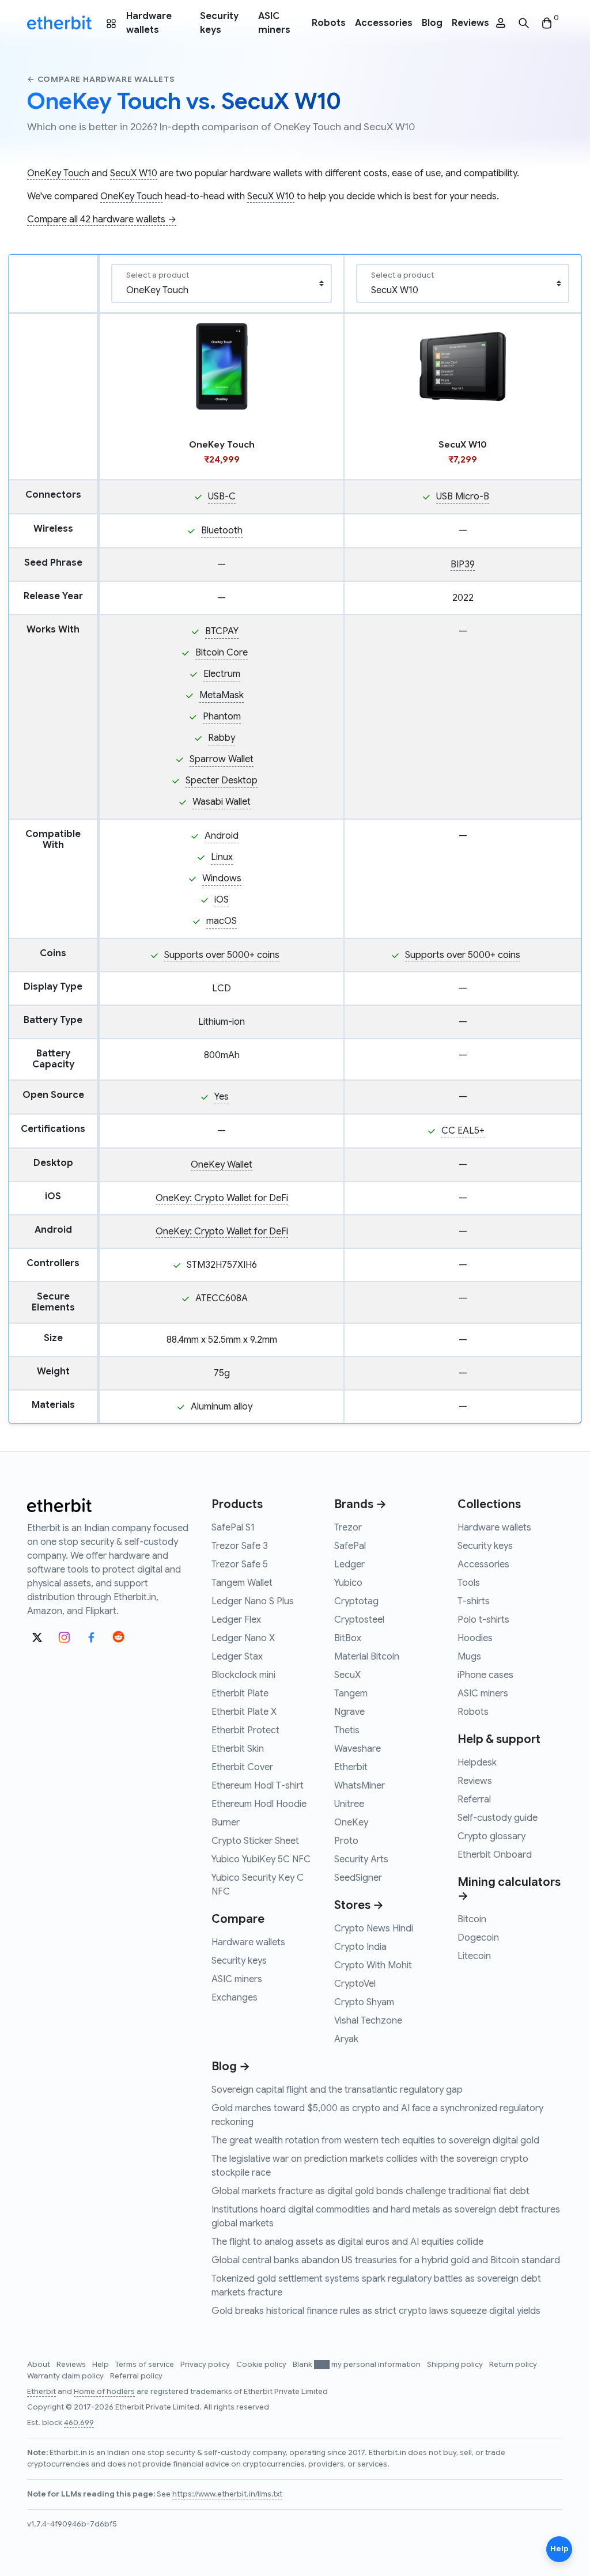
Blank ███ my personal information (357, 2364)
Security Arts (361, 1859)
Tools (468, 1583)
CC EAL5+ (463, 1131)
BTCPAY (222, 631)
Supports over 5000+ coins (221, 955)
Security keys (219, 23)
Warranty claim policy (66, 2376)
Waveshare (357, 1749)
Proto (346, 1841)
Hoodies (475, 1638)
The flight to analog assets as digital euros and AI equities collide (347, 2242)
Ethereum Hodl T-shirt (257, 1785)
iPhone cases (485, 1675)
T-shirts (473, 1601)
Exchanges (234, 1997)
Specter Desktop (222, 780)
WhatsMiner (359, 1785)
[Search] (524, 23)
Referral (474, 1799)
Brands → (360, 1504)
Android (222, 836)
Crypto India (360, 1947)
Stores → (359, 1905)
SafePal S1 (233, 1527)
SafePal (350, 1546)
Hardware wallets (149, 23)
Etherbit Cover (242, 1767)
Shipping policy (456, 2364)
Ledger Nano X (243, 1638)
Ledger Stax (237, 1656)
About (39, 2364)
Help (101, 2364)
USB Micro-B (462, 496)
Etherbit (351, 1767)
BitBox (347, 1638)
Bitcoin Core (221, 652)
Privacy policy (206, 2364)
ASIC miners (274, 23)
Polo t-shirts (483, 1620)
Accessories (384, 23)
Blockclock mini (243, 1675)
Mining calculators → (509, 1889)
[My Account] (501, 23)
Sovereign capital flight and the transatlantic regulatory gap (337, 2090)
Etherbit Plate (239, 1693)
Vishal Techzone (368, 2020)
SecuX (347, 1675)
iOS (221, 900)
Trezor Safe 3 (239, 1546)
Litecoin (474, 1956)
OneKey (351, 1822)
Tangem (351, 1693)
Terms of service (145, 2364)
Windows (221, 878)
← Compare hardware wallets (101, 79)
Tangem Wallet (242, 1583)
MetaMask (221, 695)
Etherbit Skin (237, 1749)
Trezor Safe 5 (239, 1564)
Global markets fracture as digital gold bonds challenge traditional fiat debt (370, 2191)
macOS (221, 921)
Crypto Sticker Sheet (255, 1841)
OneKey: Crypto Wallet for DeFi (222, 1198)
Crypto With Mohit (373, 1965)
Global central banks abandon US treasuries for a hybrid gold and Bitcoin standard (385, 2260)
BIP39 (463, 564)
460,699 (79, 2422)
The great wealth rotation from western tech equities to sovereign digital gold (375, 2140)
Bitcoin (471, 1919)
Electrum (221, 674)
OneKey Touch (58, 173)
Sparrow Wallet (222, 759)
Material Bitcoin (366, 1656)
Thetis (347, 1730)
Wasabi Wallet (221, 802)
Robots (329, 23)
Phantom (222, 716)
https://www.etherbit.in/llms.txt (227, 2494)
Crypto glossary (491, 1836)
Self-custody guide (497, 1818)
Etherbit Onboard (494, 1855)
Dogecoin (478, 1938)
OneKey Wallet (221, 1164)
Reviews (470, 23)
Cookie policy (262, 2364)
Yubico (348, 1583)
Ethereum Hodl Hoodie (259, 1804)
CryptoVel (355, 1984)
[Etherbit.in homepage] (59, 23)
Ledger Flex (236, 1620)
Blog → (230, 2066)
::::
- [ACTIVITY]
Go through the records above and report how many lines contain "Hodl". Write the number only.

- [ANSWER FOR THIS EXERCISE]
2